The Paperweight Problem
The Case for Tiered Shut Down
I find few things more frustrating than reaching into my pocket expecting my phone and instead, pulling out a very expensive paperweight. As people have grown increasingly reliant on their phones for everything from transportation (e.g. Uber, Lyft, Maps) to payments (e.g. Apple Pay, Venmo), the idea of having a phone go from fully functional to fully useless in one fell swoop is becoming increasingly indefensible. An entire industry has emerged to make backup batteries for people’s phones, cameras, tablets, and other gadgets, but this is a half-fix at best. (I personally carry a backup battery pack in my backpack and it mostly gets the job done; however, it itself has become just another device to remember to charge that could run out of juice while I’m out.) Of course the ideal solution would be inventing (much) better batteries; however, barring a major breakthrough in chemistry, there are engineering and design decisions that can go a long way toward mitigating the paperweight problem.
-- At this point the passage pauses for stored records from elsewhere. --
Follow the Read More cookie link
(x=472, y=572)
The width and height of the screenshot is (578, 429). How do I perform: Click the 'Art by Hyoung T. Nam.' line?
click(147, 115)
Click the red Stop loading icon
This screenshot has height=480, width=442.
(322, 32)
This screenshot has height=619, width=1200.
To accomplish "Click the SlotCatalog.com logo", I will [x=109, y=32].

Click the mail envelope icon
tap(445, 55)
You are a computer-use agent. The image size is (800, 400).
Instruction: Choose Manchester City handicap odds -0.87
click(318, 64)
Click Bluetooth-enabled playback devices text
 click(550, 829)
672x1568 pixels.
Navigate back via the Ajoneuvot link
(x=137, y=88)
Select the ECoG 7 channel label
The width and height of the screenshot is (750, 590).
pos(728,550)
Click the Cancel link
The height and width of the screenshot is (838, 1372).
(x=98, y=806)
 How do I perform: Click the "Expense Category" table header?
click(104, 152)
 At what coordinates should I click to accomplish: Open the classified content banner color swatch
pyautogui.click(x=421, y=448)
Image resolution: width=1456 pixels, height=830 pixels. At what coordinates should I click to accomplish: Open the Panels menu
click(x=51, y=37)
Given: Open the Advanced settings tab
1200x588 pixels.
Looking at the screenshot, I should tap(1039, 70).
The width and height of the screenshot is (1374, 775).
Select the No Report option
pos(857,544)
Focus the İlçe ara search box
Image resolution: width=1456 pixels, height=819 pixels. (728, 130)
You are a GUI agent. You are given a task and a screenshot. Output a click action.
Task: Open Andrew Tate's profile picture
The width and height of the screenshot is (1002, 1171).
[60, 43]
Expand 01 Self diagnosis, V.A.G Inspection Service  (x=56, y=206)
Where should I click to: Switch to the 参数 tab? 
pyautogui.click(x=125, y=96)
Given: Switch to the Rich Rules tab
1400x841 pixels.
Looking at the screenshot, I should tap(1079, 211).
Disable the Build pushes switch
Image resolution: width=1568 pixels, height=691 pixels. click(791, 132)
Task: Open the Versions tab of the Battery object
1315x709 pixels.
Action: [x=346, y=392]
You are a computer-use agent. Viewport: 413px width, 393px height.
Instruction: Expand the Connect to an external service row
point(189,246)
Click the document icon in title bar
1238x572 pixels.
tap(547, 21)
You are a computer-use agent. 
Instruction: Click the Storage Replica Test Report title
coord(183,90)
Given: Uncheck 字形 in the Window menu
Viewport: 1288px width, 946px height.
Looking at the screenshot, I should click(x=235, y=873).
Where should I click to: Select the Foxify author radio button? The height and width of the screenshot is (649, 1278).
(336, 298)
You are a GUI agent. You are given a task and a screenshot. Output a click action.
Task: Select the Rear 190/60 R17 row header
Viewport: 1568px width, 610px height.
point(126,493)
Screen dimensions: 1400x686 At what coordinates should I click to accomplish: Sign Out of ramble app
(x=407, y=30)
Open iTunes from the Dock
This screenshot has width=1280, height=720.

Anyone who took high school calculus in the last decade remembers the low battery warning on the TI graphing calculators, but the idea of reserve power never materially migrated to consumer electronics. That is, until the Apple Watch.
In many ways this makes sense, most people can get through a day on a single charge. And, thankfully, if a phone or camera runs out of charge, though it’s an annoyance not to have it, it’s not much of an inconvenience to keep in a pocket or purse — out of sight out of mind. However, if an Apple Watch powers down prematurely it remains firmly and prominently affixed to the wearer’s wrist.
This reminds me of the adage about how an escalator can never really be out of order, only temporarily stairs. Given that the Apple Watch occupies a very visible place, it was important for Apple to make sure that in the event that it began to run out of battery it would become temporarily a watch, not temporarily a (foolish looking) bracelet. Though restricting a user’s ability to access all the features of their device through a tiered shut down may seem counterintuitive, by carefully selecting which features get to continue running on reserve power (and admittedly I do not know the engineering constraints) the usable life of the product can actually be significantly prolonged. How much more compelling would Apple Pay be as a wallet replacement, for example, if you knew you could continue making purchases long after most of the functionality of your phone ceased?
As technology — and with it batteries — permeates all aspects of daily life the paperweight problem needs to be addressed. Designing products with reserve batteries or that shut down in tiers would give consumers the peace of mind to know that the critical features of their devices would comfortably make it through a day. And with increased comfort, technology would be able to spread even faster and wider, further changing the way people interact with and rely on their gadgets. The Power Reserve feature on the Apple Watch is a promising first step to bringing this type of design to mainstream consumer electronics. It will be interesting to see how and if other companies implement similar systems.